==== Data for this exercise

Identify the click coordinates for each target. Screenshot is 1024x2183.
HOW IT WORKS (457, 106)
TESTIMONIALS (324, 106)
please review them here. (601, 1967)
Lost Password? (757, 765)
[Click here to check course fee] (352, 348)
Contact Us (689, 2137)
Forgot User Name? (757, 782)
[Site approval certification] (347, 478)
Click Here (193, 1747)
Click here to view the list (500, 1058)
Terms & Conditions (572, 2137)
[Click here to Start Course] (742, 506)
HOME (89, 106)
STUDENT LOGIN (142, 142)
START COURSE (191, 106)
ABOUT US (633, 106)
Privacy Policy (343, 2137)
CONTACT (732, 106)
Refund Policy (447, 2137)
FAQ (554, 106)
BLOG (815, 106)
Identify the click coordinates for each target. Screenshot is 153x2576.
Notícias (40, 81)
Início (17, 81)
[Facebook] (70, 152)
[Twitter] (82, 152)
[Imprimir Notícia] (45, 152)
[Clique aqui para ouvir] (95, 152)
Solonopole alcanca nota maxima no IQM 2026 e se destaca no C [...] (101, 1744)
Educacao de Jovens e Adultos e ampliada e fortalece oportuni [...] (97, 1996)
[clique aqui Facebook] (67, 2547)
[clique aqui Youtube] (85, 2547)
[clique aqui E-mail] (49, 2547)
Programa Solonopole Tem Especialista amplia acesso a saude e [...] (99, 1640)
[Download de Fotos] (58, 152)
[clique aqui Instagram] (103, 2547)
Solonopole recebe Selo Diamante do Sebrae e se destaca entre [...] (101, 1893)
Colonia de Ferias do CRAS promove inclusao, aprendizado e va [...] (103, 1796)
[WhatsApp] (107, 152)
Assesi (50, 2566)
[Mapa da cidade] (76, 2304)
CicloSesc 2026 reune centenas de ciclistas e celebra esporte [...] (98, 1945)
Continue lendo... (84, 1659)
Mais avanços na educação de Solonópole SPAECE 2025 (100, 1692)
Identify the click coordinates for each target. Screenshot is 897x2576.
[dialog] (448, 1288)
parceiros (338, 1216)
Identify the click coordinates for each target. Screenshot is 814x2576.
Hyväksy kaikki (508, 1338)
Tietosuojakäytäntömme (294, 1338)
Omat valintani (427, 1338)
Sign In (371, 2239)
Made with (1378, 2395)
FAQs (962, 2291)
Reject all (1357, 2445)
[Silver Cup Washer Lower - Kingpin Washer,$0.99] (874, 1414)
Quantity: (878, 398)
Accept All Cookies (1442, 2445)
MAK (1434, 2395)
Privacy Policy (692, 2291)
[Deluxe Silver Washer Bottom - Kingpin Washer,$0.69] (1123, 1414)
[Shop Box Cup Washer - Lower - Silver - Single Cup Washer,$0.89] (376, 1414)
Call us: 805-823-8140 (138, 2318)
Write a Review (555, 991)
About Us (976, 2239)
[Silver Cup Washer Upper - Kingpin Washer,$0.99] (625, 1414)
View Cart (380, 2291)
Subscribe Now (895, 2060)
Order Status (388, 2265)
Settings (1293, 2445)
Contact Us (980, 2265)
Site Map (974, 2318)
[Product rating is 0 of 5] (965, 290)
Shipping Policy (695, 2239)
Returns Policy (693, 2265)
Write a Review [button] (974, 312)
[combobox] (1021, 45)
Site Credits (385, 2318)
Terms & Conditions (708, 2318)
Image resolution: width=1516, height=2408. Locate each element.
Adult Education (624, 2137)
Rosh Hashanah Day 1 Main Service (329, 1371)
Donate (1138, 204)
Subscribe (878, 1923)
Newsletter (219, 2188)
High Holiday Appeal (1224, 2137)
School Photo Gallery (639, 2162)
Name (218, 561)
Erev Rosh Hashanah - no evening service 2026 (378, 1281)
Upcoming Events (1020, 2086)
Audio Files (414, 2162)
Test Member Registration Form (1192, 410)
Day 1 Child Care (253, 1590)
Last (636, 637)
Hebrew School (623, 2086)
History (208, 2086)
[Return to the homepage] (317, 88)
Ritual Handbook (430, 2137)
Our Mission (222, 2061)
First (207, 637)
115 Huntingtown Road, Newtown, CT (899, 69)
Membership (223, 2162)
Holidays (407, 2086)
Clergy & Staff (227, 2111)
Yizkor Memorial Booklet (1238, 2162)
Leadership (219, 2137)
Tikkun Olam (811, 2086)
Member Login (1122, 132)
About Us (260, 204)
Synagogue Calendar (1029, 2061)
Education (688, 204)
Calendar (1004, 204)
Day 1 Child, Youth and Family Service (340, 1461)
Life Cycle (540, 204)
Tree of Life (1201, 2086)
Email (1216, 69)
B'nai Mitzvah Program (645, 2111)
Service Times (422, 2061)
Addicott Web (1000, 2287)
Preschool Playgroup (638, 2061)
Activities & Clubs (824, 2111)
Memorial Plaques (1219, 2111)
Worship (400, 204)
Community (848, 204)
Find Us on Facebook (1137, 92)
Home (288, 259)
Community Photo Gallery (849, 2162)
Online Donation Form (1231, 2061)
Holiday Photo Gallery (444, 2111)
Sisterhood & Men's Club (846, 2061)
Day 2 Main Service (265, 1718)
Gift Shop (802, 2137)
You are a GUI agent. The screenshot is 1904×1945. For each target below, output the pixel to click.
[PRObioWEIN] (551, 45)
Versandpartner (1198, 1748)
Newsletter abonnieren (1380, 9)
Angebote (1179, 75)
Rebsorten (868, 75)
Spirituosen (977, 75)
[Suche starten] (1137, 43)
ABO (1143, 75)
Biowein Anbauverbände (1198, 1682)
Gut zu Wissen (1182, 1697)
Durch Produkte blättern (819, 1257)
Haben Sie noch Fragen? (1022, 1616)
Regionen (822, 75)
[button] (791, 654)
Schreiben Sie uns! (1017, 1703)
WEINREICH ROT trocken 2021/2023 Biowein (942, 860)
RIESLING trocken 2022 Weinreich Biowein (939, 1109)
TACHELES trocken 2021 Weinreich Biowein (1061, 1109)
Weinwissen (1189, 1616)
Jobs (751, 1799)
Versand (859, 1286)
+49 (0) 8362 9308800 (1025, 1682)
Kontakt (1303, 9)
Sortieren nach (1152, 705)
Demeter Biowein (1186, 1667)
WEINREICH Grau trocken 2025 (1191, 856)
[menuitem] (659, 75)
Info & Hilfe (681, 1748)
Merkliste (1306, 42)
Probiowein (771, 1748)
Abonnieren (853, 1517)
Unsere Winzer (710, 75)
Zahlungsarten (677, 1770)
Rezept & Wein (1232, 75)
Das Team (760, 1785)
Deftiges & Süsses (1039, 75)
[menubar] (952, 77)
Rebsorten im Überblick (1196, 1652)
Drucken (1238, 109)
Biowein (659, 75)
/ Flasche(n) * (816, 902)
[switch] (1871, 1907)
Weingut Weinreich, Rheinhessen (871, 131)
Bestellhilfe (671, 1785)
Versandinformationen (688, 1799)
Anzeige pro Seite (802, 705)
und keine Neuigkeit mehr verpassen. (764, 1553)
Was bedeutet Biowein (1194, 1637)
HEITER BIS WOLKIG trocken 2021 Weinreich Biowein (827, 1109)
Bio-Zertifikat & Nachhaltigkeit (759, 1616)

========

Each entry above should be retyped exactly, with nothing missed.

Identify the click coordinates for each target. Screenshot is 1024x2183.
HOW IT WORKS (457, 106)
TESTIMONIALS (324, 106)
please review them here. (601, 1967)
Lost Password? (757, 765)
[Click here to check course fee] (352, 348)
Contact Us (689, 2137)
Forgot User Name? (757, 782)
[Site approval certification] (347, 478)
Click Here (193, 1747)
Click here to view the list (500, 1058)
Terms & Conditions (572, 2137)
[Click here to Start Course] (742, 506)
HOME (89, 106)
STUDENT LOGIN (142, 142)
START COURSE (191, 106)
ABOUT US (633, 106)
Privacy Policy (343, 2137)
CONTACT (732, 106)
Refund Policy (447, 2137)
FAQ (554, 106)
BLOG (815, 106)
Identify the click coordinates for each target. Screenshot is 153x2576.
Notícias (40, 81)
Início (17, 81)
[Facebook] (70, 152)
[Twitter] (82, 152)
[Imprimir Notícia] (45, 152)
[Clique aqui para ouvir] (95, 152)
Solonopole alcanca nota maxima no IQM 2026 e se destaca no C [...] (101, 1744)
Educacao de Jovens e Adultos e ampliada e fortalece oportuni [...] (97, 1996)
[clique aqui Facebook] (67, 2547)
[clique aqui Youtube] (85, 2547)
[clique aqui E-mail] (49, 2547)
Programa Solonopole Tem Especialista amplia acesso a saude e [...] (99, 1640)
[Download de Fotos] (58, 152)
[clique aqui Instagram] (103, 2547)
Solonopole recebe Selo Diamante do Sebrae e se destaca entre [...] (101, 1893)
Colonia de Ferias do CRAS promove inclusao, aprendizado e va [...] (103, 1796)
[WhatsApp] (107, 152)
Assesi (50, 2566)
[Mapa da cidade] (76, 2304)
CicloSesc 2026 reune centenas de ciclistas e celebra esporte [...] (98, 1945)
Continue lendo... (84, 1659)
Mais avanços na educação de Solonópole SPAECE 2025 (100, 1692)
Identify the click coordinates for each target. Screenshot is 897x2576.
[dialog] (448, 1288)
parceiros (338, 1216)
Identify the click coordinates for each target. Screenshot is 814x2576.
Hyväksy kaikki (508, 1338)
Tietosuojakäytäntömme (294, 1338)
Omat valintani (427, 1338)
Sign In (371, 2239)
Made with (1378, 2395)
FAQs (962, 2291)
Reject all (1357, 2445)
[Silver Cup Washer Lower - Kingpin Washer,$0.99] (874, 1414)
Quantity: (878, 398)
Accept All Cookies (1442, 2445)
MAK (1434, 2395)
Privacy Policy (692, 2291)
[Deluxe Silver Washer Bottom - Kingpin Washer,$0.69] (1123, 1414)
[Shop Box Cup Washer - Lower - Silver - Single Cup Washer,$0.89] (376, 1414)
Call us: 805-823-8140 (138, 2318)
Write a Review (555, 991)
About Us (976, 2239)
[Silver Cup Washer Upper - Kingpin Washer,$0.99] (625, 1414)
View Cart (380, 2291)
Subscribe Now (895, 2060)
Order Status (388, 2265)
Settings (1293, 2445)
Contact Us (980, 2265)
Site Map (974, 2318)
[Product rating is 0 of 5] (965, 290)
Shipping Policy (695, 2239)
Returns Policy (693, 2265)
Write a Review [button] (974, 312)
[combobox] (1021, 45)
Site Credits (385, 2318)
Terms & Conditions (708, 2318)
Image resolution: width=1516, height=2408. Locate each element.
Adult Education (624, 2137)
Rosh Hashanah Day 1 Main Service (329, 1371)
Donate (1138, 204)
Subscribe (878, 1923)
Newsletter (219, 2188)
High Holiday Appeal (1224, 2137)
School Photo Gallery (639, 2162)
Name (218, 561)
Erev Rosh Hashanah - no evening service 2026 (378, 1281)
Upcoming Events (1020, 2086)
Audio Files (414, 2162)
Test Member Registration Form (1192, 410)
Day 1 Child Care (253, 1590)
Last (636, 637)
Hebrew School (623, 2086)
History (208, 2086)
[Return to the homepage] (317, 88)
Ritual Handbook (430, 2137)
Our Mission (222, 2061)
First (207, 637)
115 Huntingtown Road, Newtown, CT (899, 69)
Membership (223, 2162)
Holidays (407, 2086)
Clergy & Staff (227, 2111)
Yizkor Memorial Booklet (1238, 2162)
Leadership (219, 2137)
Tikkun Olam (811, 2086)
Member Login (1122, 132)
About Us (260, 204)
Synagogue Calendar (1029, 2061)
Education (688, 204)
Calendar (1004, 204)
Day 1 Child, Youth and Family Service (340, 1461)
Life Cycle (540, 204)
Tree of Life (1201, 2086)
Email (1216, 69)
B'nai Mitzvah Program (645, 2111)
Service Times (422, 2061)
Addicott Web (1000, 2287)
Preschool Playgroup (638, 2061)
Activities & Clubs (824, 2111)
Memorial Plaques (1219, 2111)
Worship (400, 204)
Community (848, 204)
Find Us on Facebook (1137, 92)
Home (288, 259)
Community Photo Gallery (849, 2162)
Online Donation Form (1231, 2061)
Holiday Photo Gallery (444, 2111)
Sisterhood & Men's Club (846, 2061)
Day 2 Main Service (265, 1718)
Gift Shop (802, 2137)
You are a GUI agent. The screenshot is 1904×1945. For each target below, output the pixel to click.
[PRObioWEIN] (551, 45)
Versandpartner (1198, 1748)
Newsletter abonnieren (1380, 9)
Angebote (1179, 75)
Rebsorten (868, 75)
Spirituosen (977, 75)
[Suche starten] (1137, 43)
ABO (1143, 75)
Biowein Anbauverbände (1198, 1682)
Gut zu Wissen (1182, 1697)
Durch Produkte blättern (819, 1257)
Haben Sie noch Fragen? (1022, 1616)
Regionen (822, 75)
[button] (791, 654)
Schreiben Sie uns! (1017, 1703)
WEINREICH ROT trocken 2021/2023 Biowein (942, 860)
RIESLING trocken 2022 Weinreich Biowein (939, 1109)
TACHELES trocken 2021 Weinreich Biowein (1061, 1109)
Weinwissen (1189, 1616)
Jobs (751, 1799)
Versand (859, 1286)
+49 (0) 8362 9308800 (1025, 1682)
Kontakt (1303, 9)
Sortieren nach (1152, 705)
Demeter Biowein (1186, 1667)
WEINREICH Grau trocken 2025 (1191, 856)
[menuitem] (659, 75)
Info & Hilfe (681, 1748)
Merkliste (1306, 42)
Probiowein (771, 1748)
Abonnieren (853, 1517)
Unsere Winzer (710, 75)
Zahlungsarten (677, 1770)
Rezept & Wein (1232, 75)
Das Team (760, 1785)
Deftiges & Süsses (1039, 75)
[menubar] (952, 77)
Rebsorten im Überblick (1196, 1652)
Drucken (1238, 109)
Biowein (659, 75)
/ Flasche(n) * (816, 902)
[switch] (1871, 1907)
Weingut Weinreich, Rheinhessen (871, 131)
Bestellhilfe (671, 1785)
Versandinformationen (688, 1799)
Anzeige pro Seite (802, 705)
und keine Neuigkeit mehr verpassen. (764, 1553)
Was bedeutet Biowein (1194, 1637)
HEITER BIS WOLKIG trocken 2021 Weinreich Biowein (827, 1109)
Bio-Zertifikat & Nachhaltigkeit (759, 1616)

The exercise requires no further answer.